* _WHAT THE TASK ASKS_
Pick each line containing "agent" out of the records.

* _DATA TO PROCESS_
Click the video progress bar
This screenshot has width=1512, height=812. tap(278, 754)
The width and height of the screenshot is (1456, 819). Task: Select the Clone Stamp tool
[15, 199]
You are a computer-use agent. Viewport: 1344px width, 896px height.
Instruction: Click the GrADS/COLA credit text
---
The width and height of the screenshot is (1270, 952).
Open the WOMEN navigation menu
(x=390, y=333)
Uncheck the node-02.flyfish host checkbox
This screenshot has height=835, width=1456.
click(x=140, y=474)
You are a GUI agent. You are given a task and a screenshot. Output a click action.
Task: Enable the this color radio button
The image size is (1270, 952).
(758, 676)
==
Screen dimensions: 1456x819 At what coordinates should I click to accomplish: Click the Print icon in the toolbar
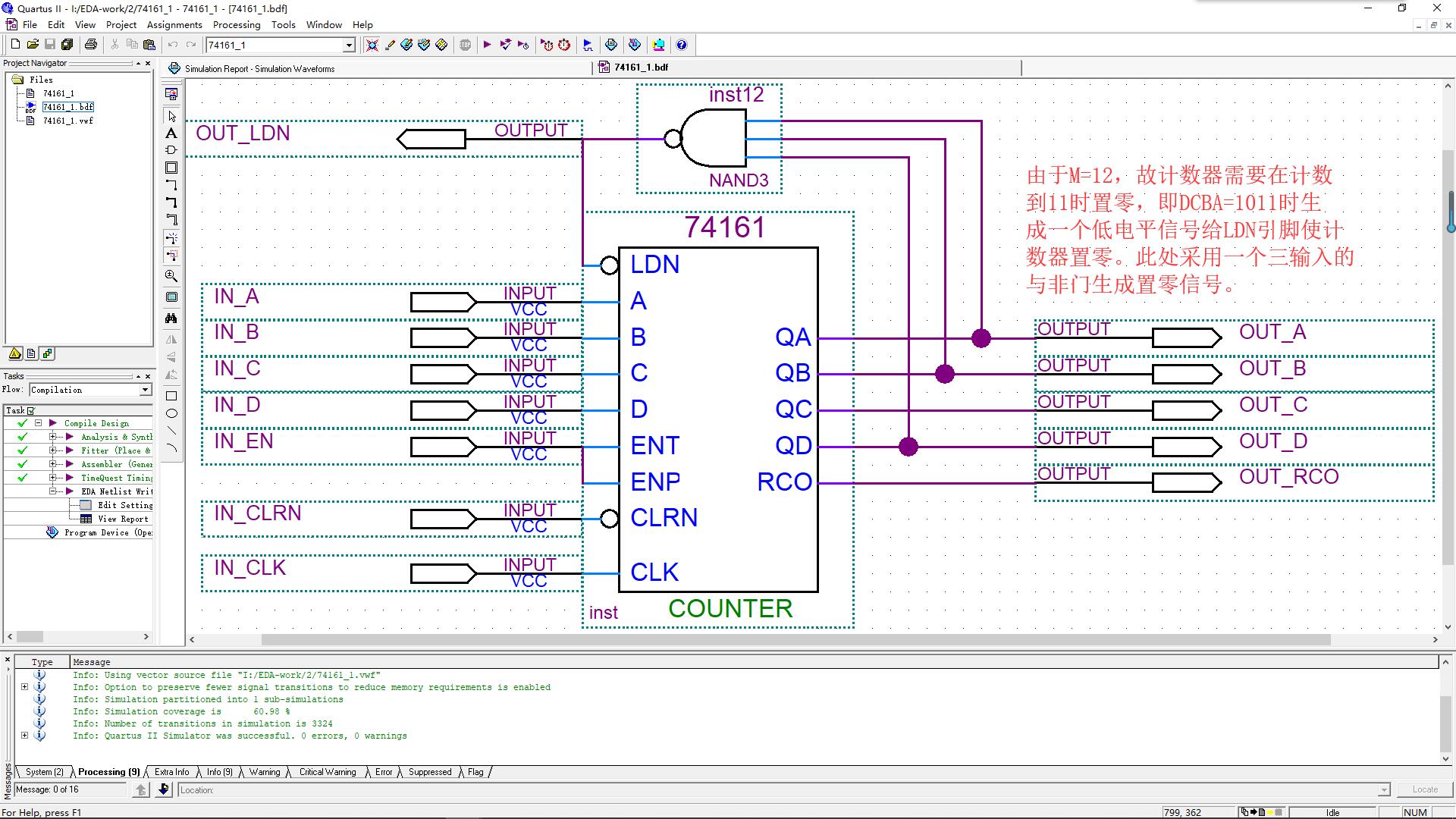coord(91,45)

* _RESULT OF THE TASK_
You are a computer-use agent. Viewport: 1344px width, 896px height.
You are a GUI agent. You are given a task and a screenshot. Output a click action.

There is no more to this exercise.